WRITTEN REQUEST: Reproduce verbatim the lines below, beginning with the line containing "Open the SmartArt ribbon tab" and continuing through the line containing "Click the Restaurante", both included.

Entries from a dataset

>>>

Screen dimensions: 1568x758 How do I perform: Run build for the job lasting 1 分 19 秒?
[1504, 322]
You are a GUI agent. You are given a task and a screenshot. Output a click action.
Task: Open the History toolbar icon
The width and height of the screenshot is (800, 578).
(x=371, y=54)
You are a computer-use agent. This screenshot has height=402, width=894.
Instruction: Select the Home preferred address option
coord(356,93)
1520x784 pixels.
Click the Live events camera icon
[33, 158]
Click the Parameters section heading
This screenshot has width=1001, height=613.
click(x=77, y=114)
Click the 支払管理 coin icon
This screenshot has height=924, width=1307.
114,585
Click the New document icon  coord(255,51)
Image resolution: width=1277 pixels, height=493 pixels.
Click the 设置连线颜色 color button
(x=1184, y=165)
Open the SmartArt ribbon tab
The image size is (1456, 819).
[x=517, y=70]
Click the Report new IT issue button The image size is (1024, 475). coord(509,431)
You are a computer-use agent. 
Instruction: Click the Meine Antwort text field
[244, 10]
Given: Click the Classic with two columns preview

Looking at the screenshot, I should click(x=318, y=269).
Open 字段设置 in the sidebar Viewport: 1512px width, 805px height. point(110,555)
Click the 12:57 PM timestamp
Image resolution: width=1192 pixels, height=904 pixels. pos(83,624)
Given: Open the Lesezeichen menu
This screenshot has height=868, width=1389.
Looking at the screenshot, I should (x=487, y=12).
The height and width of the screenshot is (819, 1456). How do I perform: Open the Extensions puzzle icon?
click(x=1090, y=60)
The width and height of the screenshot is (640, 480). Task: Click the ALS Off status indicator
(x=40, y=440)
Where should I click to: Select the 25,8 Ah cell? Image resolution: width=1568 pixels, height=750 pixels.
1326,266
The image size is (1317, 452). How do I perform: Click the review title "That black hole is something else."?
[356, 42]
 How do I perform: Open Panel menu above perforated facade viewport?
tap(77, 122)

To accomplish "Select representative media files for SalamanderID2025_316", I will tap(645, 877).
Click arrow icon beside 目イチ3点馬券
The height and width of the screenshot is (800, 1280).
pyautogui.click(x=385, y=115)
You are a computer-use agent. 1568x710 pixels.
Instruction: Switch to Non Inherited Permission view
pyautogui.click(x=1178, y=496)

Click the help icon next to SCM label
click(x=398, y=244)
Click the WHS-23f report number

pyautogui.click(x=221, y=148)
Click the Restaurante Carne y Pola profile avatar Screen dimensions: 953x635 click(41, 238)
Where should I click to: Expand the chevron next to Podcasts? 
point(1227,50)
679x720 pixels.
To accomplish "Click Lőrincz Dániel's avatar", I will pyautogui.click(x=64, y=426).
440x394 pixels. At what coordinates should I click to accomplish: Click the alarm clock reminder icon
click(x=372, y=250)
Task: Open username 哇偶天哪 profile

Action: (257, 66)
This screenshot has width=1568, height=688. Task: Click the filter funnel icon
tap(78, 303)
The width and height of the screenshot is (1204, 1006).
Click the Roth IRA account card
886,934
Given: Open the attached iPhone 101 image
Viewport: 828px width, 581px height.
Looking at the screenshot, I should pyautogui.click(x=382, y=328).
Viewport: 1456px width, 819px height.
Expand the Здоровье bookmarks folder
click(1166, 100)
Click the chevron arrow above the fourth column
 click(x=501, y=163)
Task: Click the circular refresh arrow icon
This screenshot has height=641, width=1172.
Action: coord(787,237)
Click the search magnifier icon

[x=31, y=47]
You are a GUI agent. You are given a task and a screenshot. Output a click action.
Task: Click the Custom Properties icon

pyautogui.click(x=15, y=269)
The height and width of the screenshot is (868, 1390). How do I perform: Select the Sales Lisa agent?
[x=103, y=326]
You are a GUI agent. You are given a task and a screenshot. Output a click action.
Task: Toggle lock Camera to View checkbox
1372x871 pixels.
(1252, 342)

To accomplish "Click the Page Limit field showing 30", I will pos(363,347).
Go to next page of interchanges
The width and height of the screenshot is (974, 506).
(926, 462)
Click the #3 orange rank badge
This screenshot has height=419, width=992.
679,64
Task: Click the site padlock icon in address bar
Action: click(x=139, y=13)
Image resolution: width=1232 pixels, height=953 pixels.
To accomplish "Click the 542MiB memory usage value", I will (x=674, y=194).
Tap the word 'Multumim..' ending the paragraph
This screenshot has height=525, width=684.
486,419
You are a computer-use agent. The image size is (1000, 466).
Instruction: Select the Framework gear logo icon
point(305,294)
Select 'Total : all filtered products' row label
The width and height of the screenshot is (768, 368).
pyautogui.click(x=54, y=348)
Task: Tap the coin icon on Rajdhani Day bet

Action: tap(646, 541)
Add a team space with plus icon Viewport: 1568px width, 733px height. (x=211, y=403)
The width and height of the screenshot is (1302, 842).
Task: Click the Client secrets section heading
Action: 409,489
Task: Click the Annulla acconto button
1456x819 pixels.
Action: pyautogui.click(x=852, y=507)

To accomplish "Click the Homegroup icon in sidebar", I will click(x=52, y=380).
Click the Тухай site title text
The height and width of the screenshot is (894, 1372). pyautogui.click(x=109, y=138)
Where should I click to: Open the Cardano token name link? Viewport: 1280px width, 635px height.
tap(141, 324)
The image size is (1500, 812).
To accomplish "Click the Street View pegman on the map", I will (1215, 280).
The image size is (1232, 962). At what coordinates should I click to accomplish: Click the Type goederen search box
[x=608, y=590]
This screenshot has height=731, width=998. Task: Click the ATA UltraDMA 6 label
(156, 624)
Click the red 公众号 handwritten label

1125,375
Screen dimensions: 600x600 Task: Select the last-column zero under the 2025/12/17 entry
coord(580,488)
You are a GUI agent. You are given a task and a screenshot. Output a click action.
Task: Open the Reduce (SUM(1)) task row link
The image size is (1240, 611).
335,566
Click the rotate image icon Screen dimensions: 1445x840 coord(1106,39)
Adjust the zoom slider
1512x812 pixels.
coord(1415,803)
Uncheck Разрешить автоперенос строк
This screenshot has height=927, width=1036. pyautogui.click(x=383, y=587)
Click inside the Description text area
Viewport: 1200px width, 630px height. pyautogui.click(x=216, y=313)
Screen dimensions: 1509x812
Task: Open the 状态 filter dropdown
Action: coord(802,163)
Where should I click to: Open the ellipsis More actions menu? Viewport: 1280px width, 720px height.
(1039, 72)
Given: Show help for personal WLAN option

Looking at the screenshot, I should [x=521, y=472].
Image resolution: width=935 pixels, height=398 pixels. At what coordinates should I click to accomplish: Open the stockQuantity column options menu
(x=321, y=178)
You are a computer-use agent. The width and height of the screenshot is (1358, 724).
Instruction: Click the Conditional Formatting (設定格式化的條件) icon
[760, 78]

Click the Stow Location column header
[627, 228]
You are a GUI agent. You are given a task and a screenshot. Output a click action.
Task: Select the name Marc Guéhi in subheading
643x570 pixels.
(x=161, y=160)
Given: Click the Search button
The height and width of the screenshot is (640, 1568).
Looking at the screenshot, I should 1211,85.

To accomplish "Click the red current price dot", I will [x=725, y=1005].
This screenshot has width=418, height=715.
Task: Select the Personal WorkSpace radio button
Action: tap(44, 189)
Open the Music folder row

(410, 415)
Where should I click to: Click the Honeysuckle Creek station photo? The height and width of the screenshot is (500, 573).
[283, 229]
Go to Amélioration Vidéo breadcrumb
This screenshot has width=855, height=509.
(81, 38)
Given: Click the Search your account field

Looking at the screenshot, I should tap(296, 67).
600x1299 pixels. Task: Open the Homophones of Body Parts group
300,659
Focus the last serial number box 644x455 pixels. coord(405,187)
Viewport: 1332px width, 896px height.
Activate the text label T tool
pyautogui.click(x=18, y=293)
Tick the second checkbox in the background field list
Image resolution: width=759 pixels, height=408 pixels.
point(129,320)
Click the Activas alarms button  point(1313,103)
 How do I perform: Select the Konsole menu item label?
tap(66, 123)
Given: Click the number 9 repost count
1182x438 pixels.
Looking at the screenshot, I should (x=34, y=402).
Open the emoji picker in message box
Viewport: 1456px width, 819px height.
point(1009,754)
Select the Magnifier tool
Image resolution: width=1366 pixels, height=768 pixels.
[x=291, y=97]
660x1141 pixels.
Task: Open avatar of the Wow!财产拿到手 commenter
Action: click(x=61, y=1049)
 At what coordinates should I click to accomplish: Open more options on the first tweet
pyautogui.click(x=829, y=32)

<<<

CORRECT ANSWER:
Open the SmartArt ribbon tab
The image size is (1456, 819).
[x=517, y=70]
Click the Report new IT issue button The image size is (1024, 475). coord(509,431)
You are a computer-use agent. 
Instruction: Click the Meine Antwort text field
[244, 10]
Given: Click the Classic with two columns preview

Looking at the screenshot, I should click(x=318, y=269).
Open 字段设置 in the sidebar Viewport: 1512px width, 805px height. point(110,555)
Click the 12:57 PM timestamp
Image resolution: width=1192 pixels, height=904 pixels. pos(83,624)
Given: Open the Lesezeichen menu
This screenshot has height=868, width=1389.
Looking at the screenshot, I should (x=487, y=12).
The height and width of the screenshot is (819, 1456). How do I perform: Open the Extensions puzzle icon?
click(x=1090, y=60)
The width and height of the screenshot is (640, 480). Task: Click the ALS Off status indicator
(x=40, y=440)
Where should I click to: Select the 25,8 Ah cell? Image resolution: width=1568 pixels, height=750 pixels.
1326,266
The image size is (1317, 452). How do I perform: Click the review title "That black hole is something else."?
[356, 42]
 How do I perform: Open Panel menu above perforated facade viewport?
tap(77, 122)

To accomplish "Select representative media files for SalamanderID2025_316", I will tap(645, 877).
Click arrow icon beside 目イチ3点馬券
The height and width of the screenshot is (800, 1280).
pyautogui.click(x=385, y=115)
You are a computer-use agent. 1568x710 pixels.
Instruction: Switch to Non Inherited Permission view
pyautogui.click(x=1178, y=496)

Click the help icon next to SCM label
click(x=398, y=244)
Click the WHS-23f report number

pyautogui.click(x=221, y=148)
Click the Restaurante Carne y Pola profile avatar Screen dimensions: 953x635 click(41, 238)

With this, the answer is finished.